▶ _Source material_:
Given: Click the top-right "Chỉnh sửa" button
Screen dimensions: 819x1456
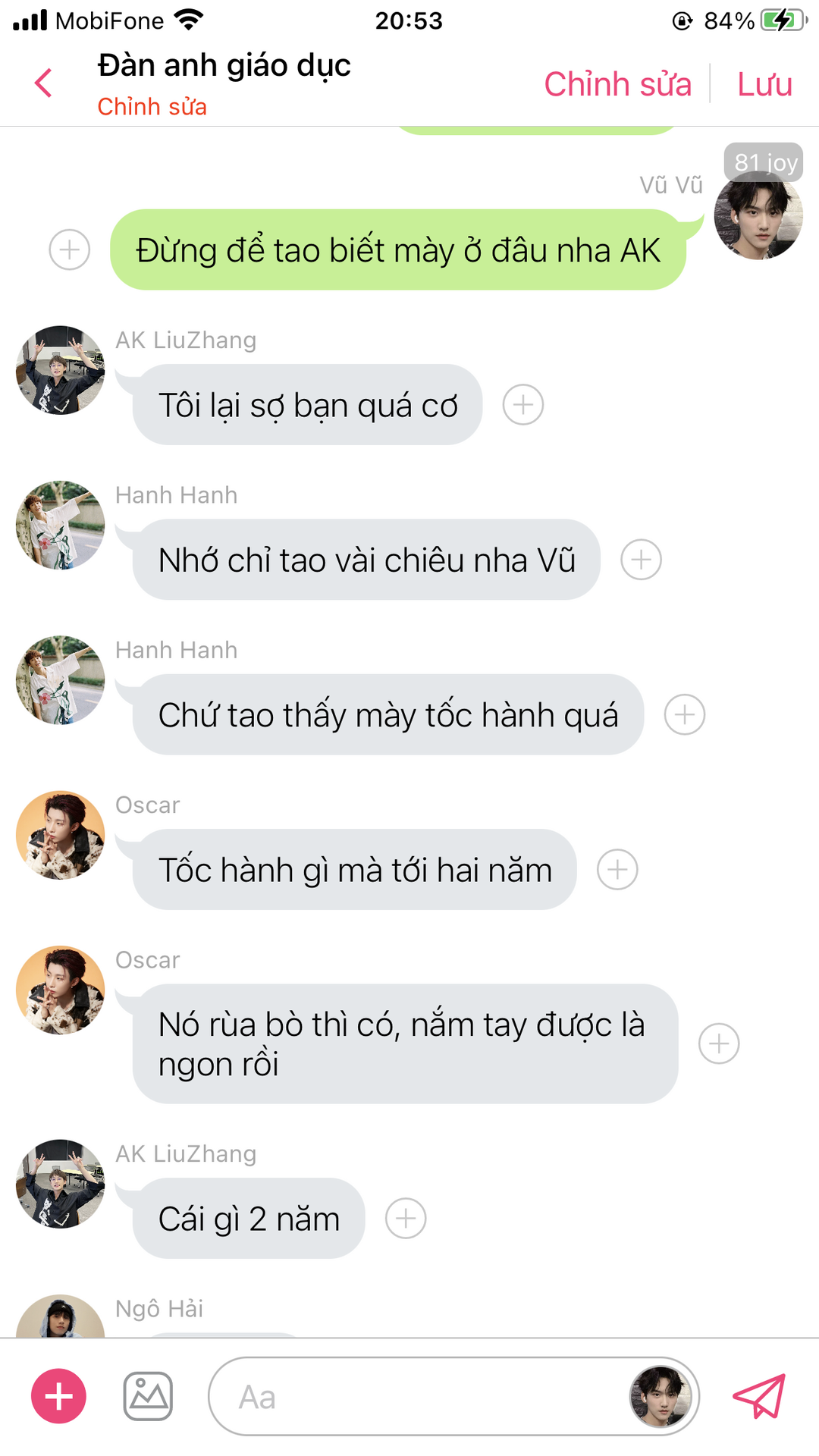Looking at the screenshot, I should pyautogui.click(x=618, y=84).
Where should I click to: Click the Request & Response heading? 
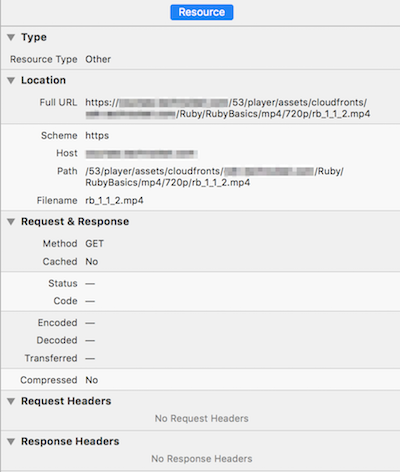75,222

▶ _Exercise description_: Give back the material above exactly as it appears, minus the pictures.

▶ _Problem solution_:
Given: Click the top-right "Chỉnh sửa" button
Screen dimensions: 819x1456
Looking at the screenshot, I should pyautogui.click(x=618, y=84).
Where should I click to: Click the Request & Response heading? 
75,222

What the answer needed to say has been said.